A. Although Bolt epitomizes West African-descended sprinting talent, he has the face of an East African distance runner. (Here’s a picture of Bolt with his more conventional-looking Jamaican rival Yohan Blake.) Nobody seems to know why Bolt looks like an immense Kenyan.

Q. How much of the track success of former British colonies like Jamaica and Kenya originates in British Chariots of Fire-style sporting culture?

A. A fair amount. It's taken ex-colonies of other European countries much longer to catch on. For example, the Dominican Republic, which isn't lacking in athletic talent as its baseball success shows, has only recently become an Olympic power in the long sprints and hurdles. 

On the other hand, ex-colonies tend to take what they like and forget the rest. For instance, although the South Asian countries remain heavily influenced in some ways by the British Raj (for example, India represents one of the world’s leading concentrations of P.G. Wodehouse fans), South Asians are the world’s least interested in sports– except for that most Wodehousian of English games, cricket.

Q. Some black women took to Twitter to criticize gymnast Gabby Douglas for not having expensively processed hair like they do. In contrast, black women sprinters, such as 400m gold medalist Sanya Richards-Ross, often wear extravagant hairdos, jewelry, or nails. (Remember Florence Griffith-Joyner’s and Gail Devers’s jeweled claws?) How come?

A. Compared to gymnasts (or to swimmers or long-distance runners), sprinters have a lot of time on their hands. Endless workouts don’t help much. For example, to get ready to win four gold medals at the 1984 Olympics, Carl Lewis worked out eight hours per week (not per day, but eight per week). Thus, Lewis had time to become a disco star in Japan, and Richards-Ross appears to have had everything imaginable done to her hair, plus that of whichever lady in India grew her weave.

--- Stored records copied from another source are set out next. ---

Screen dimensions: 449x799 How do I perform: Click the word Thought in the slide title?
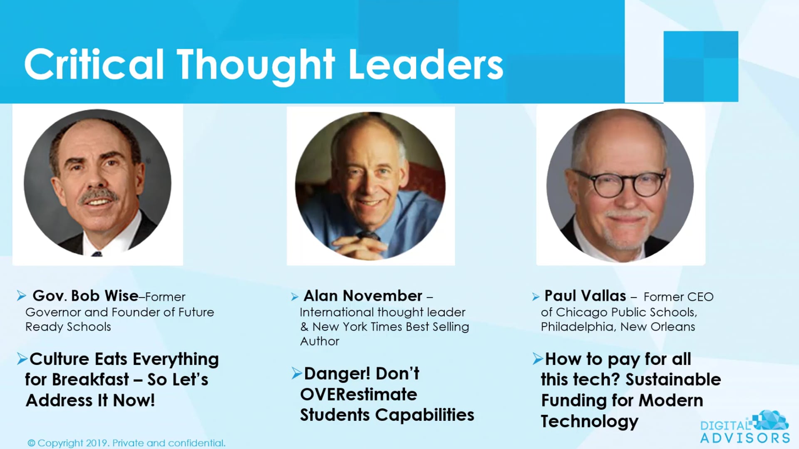click(256, 65)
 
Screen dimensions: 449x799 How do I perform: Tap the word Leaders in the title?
click(426, 65)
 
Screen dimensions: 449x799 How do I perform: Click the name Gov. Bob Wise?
click(85, 296)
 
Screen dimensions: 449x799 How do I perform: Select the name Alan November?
click(363, 296)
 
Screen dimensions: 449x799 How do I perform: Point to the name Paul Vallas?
click(585, 296)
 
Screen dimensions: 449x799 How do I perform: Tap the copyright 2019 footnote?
click(127, 443)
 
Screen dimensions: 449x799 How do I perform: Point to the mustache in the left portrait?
click(99, 195)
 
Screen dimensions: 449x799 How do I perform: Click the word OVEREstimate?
click(358, 394)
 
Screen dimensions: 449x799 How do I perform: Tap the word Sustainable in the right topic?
click(673, 380)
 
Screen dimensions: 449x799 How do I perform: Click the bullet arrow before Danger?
click(296, 373)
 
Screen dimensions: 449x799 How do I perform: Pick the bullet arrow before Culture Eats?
click(22, 358)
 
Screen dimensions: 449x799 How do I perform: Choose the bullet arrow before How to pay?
click(538, 358)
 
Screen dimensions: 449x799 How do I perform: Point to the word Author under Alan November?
click(320, 341)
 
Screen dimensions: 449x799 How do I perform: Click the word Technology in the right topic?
click(589, 422)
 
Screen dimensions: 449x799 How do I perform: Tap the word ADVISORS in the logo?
click(745, 438)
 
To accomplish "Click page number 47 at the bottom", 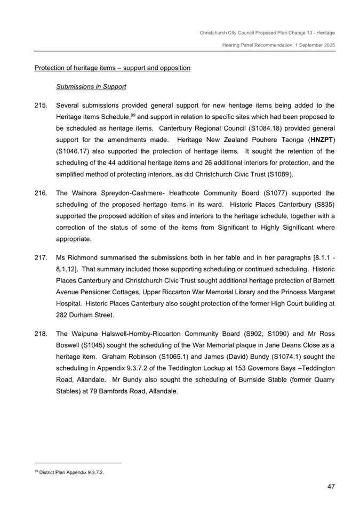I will click(331, 486).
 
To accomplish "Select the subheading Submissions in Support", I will click(91, 86).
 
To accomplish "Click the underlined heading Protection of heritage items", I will click(112, 68).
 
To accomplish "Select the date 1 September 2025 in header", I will click(308, 45).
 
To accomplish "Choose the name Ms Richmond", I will click(78, 257).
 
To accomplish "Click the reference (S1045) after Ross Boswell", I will click(74, 346).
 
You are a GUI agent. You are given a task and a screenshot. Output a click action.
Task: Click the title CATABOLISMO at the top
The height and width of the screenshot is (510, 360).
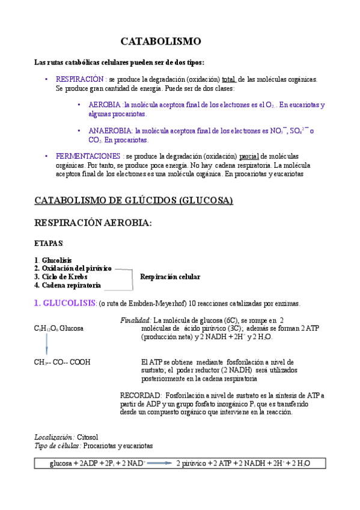(160, 41)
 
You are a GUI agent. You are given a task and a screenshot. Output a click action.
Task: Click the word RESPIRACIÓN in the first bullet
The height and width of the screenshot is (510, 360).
(80, 79)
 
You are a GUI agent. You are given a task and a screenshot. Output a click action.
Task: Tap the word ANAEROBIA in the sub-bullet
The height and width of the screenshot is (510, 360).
(111, 131)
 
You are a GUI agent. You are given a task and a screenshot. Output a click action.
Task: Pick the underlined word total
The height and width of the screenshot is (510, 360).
(228, 79)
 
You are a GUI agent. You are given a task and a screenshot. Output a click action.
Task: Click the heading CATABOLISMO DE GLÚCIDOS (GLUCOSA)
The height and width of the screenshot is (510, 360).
(133, 200)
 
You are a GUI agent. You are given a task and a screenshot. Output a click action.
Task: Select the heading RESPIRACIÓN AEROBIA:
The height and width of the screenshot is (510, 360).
(93, 223)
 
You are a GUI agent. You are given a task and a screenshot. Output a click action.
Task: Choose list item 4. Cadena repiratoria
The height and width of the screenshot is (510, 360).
(67, 285)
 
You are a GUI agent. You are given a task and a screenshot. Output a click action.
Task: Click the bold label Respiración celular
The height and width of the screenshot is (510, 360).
(170, 277)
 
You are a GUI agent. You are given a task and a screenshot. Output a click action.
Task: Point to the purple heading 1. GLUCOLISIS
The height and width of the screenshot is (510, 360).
(65, 303)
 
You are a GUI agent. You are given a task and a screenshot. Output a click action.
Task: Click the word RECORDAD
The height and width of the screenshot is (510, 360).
(140, 395)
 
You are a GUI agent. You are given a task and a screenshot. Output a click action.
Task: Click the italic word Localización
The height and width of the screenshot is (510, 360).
(54, 437)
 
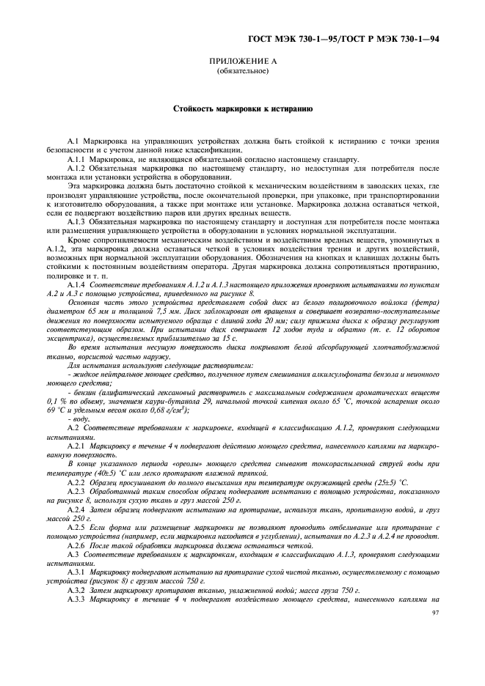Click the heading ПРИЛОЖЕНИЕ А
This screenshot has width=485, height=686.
[x=243, y=62]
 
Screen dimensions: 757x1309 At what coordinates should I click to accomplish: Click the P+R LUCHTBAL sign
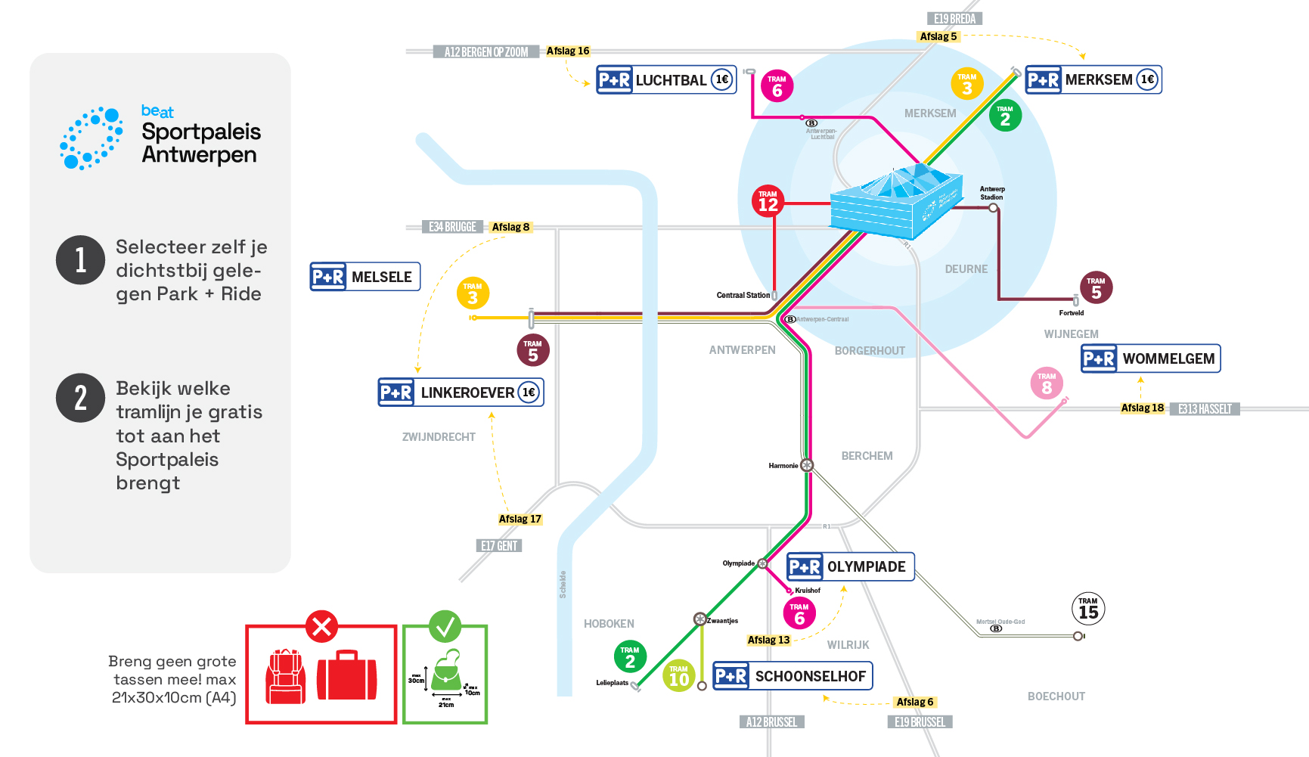click(x=666, y=79)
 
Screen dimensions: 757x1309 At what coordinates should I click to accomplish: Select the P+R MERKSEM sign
click(x=1093, y=79)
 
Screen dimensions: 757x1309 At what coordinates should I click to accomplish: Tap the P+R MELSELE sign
click(x=365, y=277)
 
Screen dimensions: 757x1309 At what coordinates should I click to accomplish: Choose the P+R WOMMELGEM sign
click(x=1150, y=358)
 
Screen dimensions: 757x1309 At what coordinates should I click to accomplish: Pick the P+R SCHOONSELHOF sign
click(x=793, y=676)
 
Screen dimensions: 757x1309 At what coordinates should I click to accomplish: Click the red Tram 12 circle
click(x=768, y=201)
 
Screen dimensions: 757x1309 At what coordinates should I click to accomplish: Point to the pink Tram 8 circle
click(x=1047, y=383)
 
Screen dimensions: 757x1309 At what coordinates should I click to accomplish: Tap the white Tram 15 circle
click(x=1088, y=609)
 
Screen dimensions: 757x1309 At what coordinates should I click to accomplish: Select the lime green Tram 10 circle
click(x=679, y=676)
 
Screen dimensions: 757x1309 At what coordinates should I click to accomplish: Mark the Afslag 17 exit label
click(x=520, y=519)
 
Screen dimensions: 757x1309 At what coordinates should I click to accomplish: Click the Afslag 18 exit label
click(x=1142, y=408)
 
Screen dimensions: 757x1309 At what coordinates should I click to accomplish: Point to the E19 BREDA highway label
click(x=954, y=19)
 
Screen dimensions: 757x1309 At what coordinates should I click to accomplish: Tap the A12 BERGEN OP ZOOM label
click(x=486, y=52)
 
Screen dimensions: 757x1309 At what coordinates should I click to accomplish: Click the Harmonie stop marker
click(x=807, y=465)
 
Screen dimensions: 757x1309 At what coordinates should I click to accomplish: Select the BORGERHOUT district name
click(x=870, y=351)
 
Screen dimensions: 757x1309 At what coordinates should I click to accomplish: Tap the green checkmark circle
click(x=445, y=626)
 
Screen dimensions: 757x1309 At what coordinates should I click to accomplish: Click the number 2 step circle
click(x=80, y=398)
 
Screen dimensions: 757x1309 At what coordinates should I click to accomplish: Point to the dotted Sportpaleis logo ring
click(x=92, y=138)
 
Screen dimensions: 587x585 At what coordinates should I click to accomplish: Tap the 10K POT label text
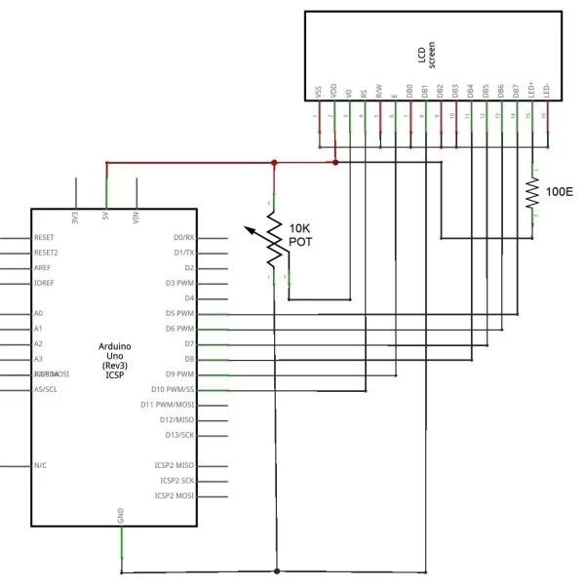tap(299, 234)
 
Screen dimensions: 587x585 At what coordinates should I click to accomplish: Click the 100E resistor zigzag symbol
tap(532, 198)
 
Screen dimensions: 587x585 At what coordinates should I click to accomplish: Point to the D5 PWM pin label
tap(180, 314)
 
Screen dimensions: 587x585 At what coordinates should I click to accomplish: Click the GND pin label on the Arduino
tap(121, 516)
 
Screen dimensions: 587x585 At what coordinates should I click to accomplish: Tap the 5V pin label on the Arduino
tap(105, 217)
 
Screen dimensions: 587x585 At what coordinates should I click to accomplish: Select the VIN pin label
tap(136, 216)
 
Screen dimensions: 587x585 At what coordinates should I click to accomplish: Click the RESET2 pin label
tap(47, 253)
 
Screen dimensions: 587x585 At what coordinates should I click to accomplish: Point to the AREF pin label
tap(43, 267)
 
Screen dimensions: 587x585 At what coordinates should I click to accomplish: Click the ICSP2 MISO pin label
tap(176, 466)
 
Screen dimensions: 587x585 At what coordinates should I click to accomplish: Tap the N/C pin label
tap(41, 466)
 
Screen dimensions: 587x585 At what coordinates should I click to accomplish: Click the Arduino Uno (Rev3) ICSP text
tap(120, 361)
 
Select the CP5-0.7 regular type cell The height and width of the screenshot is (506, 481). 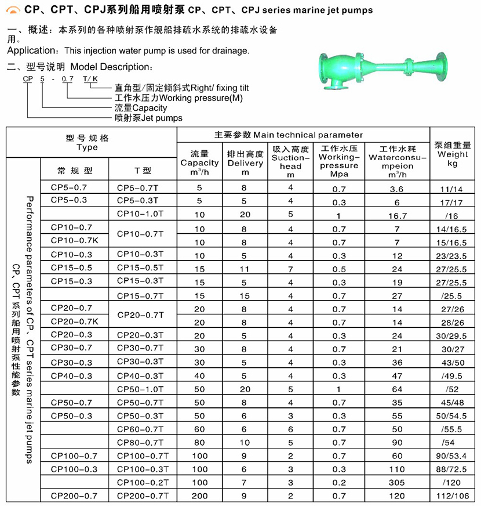tap(68, 187)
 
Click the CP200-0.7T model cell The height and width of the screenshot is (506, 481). tap(142, 496)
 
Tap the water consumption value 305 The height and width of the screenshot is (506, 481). tap(396, 483)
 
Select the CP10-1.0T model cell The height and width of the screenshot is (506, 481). tap(142, 214)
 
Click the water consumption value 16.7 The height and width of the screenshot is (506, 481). tap(396, 215)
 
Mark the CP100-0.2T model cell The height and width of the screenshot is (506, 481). tap(142, 482)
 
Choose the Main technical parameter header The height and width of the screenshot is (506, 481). tap(288, 135)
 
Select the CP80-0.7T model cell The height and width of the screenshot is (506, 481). tap(142, 443)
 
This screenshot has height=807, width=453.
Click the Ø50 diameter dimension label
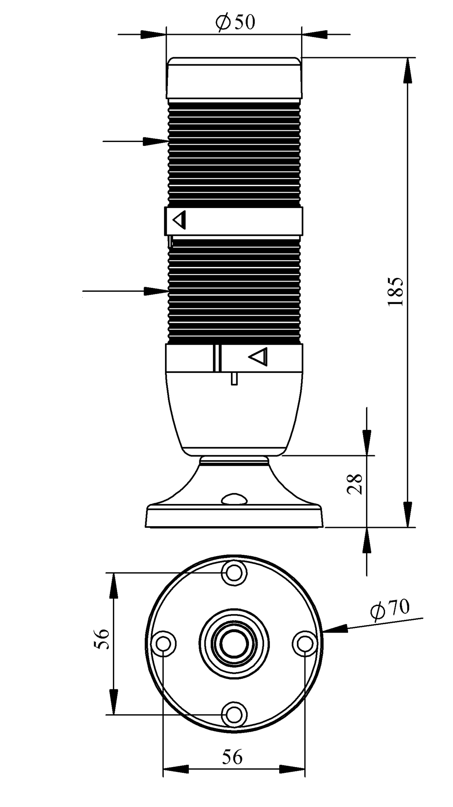[235, 22]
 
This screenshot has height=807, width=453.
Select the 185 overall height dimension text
[395, 291]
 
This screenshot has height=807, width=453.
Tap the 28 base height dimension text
[355, 484]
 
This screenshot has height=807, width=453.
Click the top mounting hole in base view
[234, 572]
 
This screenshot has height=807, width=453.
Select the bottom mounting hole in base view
[234, 714]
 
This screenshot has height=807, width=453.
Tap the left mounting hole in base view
[163, 643]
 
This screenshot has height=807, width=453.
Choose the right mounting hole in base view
[304, 643]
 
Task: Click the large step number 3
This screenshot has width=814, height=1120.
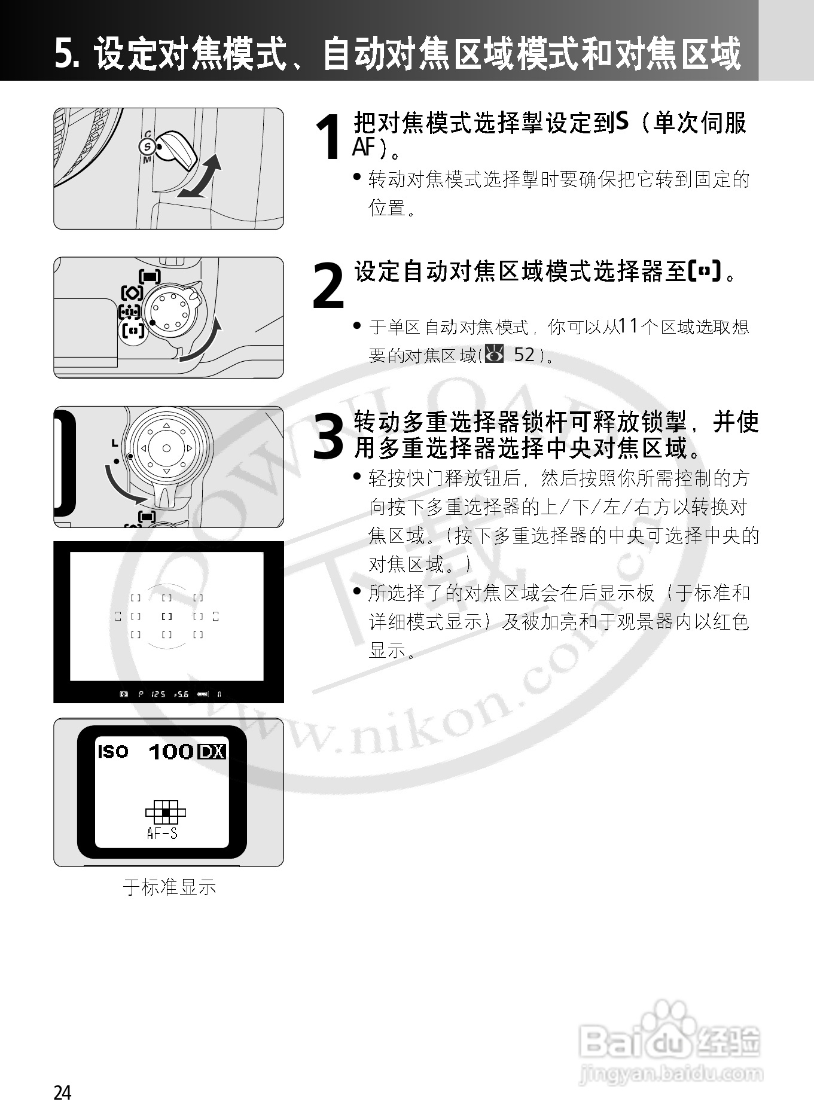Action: [329, 437]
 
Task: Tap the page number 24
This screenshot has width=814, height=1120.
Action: [62, 1092]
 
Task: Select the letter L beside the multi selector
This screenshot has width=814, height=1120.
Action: [114, 443]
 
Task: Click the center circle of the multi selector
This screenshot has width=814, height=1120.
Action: [166, 448]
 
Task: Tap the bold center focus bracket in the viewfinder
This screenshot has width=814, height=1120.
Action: [167, 616]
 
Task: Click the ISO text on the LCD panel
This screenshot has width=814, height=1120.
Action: [112, 752]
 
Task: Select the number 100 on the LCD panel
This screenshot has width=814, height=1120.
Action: [171, 752]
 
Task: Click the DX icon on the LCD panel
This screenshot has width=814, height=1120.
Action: [212, 752]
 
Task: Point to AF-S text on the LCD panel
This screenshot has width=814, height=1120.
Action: [162, 833]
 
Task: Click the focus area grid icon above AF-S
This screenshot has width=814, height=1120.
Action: [166, 812]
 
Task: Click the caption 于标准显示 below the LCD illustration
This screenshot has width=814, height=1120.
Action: [169, 887]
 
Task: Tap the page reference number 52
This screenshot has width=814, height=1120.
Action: [524, 355]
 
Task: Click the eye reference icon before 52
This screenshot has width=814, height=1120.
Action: [495, 355]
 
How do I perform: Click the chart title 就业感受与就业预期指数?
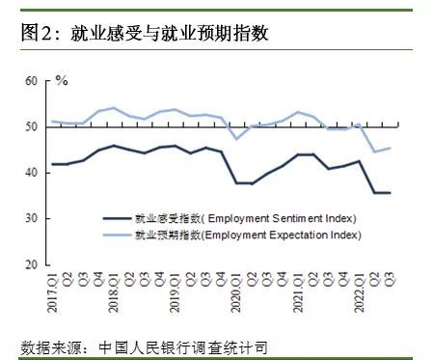click(169, 33)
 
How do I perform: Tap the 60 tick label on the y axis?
click(31, 81)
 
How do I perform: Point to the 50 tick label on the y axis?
click(31, 126)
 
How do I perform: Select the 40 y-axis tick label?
click(31, 173)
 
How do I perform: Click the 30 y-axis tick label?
click(31, 218)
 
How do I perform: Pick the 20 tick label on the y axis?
click(31, 264)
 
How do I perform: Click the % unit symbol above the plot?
click(62, 80)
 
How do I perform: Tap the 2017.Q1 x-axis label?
click(52, 292)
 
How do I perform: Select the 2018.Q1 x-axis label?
click(114, 292)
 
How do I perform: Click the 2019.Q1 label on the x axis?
click(175, 292)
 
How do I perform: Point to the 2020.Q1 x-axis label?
click(236, 292)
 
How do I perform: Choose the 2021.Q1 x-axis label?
click(298, 292)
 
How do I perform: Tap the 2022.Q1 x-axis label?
click(359, 292)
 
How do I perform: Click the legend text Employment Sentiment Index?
click(281, 218)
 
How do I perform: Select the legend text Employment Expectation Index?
click(282, 235)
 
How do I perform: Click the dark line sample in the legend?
click(118, 219)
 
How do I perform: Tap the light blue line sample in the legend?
click(118, 235)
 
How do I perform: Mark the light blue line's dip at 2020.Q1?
click(237, 139)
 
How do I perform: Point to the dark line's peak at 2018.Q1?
click(114, 146)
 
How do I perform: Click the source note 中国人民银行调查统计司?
click(183, 347)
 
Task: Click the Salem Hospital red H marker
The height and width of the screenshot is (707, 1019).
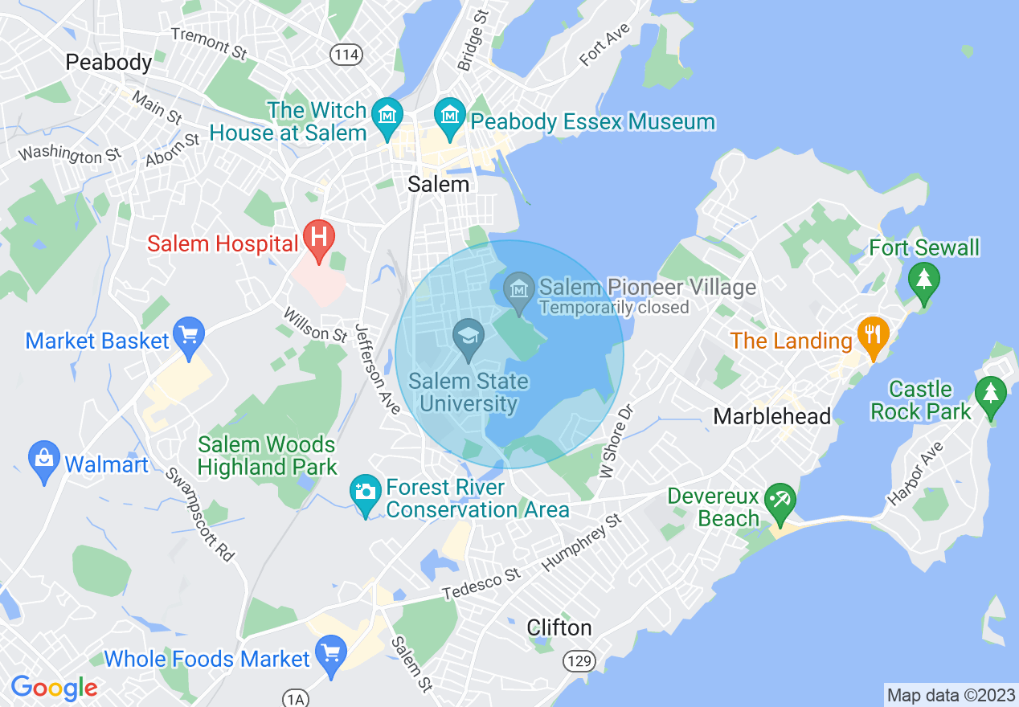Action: (319, 239)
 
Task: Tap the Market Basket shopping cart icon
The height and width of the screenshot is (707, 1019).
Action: (190, 336)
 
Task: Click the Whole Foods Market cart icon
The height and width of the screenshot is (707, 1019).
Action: (329, 654)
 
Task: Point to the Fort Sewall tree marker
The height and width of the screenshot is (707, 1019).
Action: (924, 281)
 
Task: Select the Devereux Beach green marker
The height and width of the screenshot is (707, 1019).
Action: (779, 502)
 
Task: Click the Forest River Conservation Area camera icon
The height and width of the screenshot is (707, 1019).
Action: (366, 492)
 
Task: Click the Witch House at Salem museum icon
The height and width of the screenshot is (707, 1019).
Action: (389, 116)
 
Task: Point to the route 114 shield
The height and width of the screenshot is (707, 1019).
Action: (346, 55)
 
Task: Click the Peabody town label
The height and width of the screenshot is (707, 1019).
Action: (108, 62)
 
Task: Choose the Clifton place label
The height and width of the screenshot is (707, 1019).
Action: (559, 627)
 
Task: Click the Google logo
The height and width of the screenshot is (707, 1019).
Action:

Personally, I am happy that sprinters don’t have to train five hours per day like Michael Phelps did. I like the old tradition of the sportsman, the notion that competing can be part of a non-monastic life. 

Q. You say that Southern California's long history of sports success is suspect due to its proximity to Muscle Beach. Hey, America’s sweetheart, 200m runner Allyson Felix, grew up in Southern California!

A. I think it’s fair to say that Felix has, over the years, resisted more temptation than most people could withstand. She’s twice lost the 200m Olympic gold medal to massive Jamaican women. So far, she hasn’t totally Jeterized herself. While Jeter signed up with John Smith, the Dark Side of sprint coaching, Felix recently teamed with Bob Kersee, who has somehow remained the respectable face of muscularity over a long career coaching his wife Jackie Joyner-Kersee, his in-law the late Florence Griffith-Joyner, Gail Devers, and Shawn Crawford.